== Segment start ==

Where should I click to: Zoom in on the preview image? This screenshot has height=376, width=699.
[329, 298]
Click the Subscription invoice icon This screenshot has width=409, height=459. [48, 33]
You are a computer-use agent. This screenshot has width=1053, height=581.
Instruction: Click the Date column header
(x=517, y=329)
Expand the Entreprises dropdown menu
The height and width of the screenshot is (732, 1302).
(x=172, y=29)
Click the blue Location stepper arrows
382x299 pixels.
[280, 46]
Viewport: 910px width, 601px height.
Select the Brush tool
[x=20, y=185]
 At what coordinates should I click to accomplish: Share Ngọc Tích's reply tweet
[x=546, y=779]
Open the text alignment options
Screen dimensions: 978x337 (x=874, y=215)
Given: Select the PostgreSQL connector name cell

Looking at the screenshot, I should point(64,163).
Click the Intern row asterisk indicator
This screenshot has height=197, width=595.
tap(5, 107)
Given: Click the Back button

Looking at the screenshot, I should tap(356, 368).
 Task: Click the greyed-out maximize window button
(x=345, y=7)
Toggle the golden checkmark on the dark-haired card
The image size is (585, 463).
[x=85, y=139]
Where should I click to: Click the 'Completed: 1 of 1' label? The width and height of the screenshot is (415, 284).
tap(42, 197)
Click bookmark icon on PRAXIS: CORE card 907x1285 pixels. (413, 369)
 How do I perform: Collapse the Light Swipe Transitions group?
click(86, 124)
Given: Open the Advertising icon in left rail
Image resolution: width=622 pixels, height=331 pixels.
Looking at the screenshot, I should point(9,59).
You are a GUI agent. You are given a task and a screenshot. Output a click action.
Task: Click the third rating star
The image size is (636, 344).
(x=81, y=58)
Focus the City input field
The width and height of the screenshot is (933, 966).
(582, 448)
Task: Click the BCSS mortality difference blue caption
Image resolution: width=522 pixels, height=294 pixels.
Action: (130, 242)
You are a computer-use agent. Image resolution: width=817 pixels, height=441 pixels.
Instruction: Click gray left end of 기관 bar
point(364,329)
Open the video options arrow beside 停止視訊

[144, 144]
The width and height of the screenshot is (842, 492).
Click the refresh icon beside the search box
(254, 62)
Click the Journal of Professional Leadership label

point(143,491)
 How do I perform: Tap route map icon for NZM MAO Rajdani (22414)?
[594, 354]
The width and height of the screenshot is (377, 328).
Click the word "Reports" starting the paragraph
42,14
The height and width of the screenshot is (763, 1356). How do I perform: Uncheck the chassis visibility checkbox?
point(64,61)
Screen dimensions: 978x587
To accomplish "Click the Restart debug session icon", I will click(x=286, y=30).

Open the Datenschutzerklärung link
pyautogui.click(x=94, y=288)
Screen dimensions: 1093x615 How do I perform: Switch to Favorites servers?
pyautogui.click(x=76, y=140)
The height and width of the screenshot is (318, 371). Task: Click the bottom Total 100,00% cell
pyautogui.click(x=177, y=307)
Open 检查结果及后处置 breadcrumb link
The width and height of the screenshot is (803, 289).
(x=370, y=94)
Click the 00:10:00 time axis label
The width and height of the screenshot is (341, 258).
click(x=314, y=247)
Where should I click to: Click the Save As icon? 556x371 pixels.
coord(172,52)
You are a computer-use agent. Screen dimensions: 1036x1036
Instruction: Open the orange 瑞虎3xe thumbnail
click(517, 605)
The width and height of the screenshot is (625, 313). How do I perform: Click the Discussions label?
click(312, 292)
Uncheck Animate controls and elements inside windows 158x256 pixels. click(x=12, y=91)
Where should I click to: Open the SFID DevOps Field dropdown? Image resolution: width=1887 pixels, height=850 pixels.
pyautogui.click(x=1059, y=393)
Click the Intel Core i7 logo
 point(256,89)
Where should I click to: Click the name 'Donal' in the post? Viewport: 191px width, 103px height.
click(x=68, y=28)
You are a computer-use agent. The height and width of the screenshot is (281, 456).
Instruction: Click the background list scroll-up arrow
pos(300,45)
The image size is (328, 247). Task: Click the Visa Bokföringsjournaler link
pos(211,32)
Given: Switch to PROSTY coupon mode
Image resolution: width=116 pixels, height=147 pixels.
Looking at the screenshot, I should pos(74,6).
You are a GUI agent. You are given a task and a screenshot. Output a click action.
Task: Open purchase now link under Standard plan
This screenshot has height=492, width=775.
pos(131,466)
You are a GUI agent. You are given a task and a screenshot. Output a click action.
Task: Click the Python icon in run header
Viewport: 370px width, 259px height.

== Segment end ==

Work to be completed:
Scan the entries above for the word "agent". Report the lines that hold it.

Written solution:
You are a computer-use agent. This screenshot has width=1053, height=581.
You are a GUI agent. You are given a task and a screenshot. Output a click action.
You are a computer-use agent. Image resolution: width=817 pixels, height=441 pixels.
You are a computer-use agent. Screen dimensions: 1036x1036
You are a computer-use agent. The height and width of the screenshot is (281, 456).
You are a GUI agent. You are given a task and a screenshot. Output a click action.
You are a GUI agent. You are given a task and a screenshot. Output a click action.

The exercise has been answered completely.